La medida fue impulsada por el Centro de Docentes de Enseñanza Media y Superior (CEDEMS), cuya conducción es combativa, que reclama que ningún salario docente inicial esté por debajo de los $1.400.000, cifra que el gremio considera un piso mínimo para comenzar a discutir mejoras salariales frente al aumento del costo de vida.
Las manifestaciones consistieron en la exhibición de carteles dentro de los establecimientos educativos, con consignas vinculadas al deterioro salarial de los trabajadores de la educación y la necesidad de una recomposición urgente.
Paro y movilización
El cartelazo funcionó además como antesala del paro docente convocado para mañana, jornada en la que el gremio prevé realizar distintas actividades de protesta.
Durante la mañana está prevista una movilización para reclamar el abono docente, mientras que por la tarde se realizará una marcha de antorchas, con convocatoria abierta a otros sectores del empleo público provincial.
Desde el gremio plantean que la recomposición salarial no debe limitarse a un solo sector del Estado. En ese marco, señalaron que si se analiza un aumento cercano al 30% para la policía, también deberían contemplarse mejoras similares para docentes, trabajadores de la salud y municipales.

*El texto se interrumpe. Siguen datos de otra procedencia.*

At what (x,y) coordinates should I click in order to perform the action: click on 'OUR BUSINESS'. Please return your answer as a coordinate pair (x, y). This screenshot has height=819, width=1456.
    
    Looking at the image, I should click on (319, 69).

El contexto político y sindical
La protesta docente se da en un contexto particularmente sensible para la provincia, marcado por el reclamo salarial que protagoniza un sector de la Policía de Jujuy y las negociaciones abiertas con el gobierno provincial.
En ese escenario, los sectores gremiales más combativos del ámbito estatal buscan ampliar el alcance del conflicto y convocar a una movilización masiva durante la jornada de protesta prevista para mañana.
Distintos actores del escenario político interpretan que parte del sindicalismo intenta capitalizar el malestar generado por la situación policial, con la intención de sumar reclamos sectoriales y aumentar la presión sobre el gobierno provincial.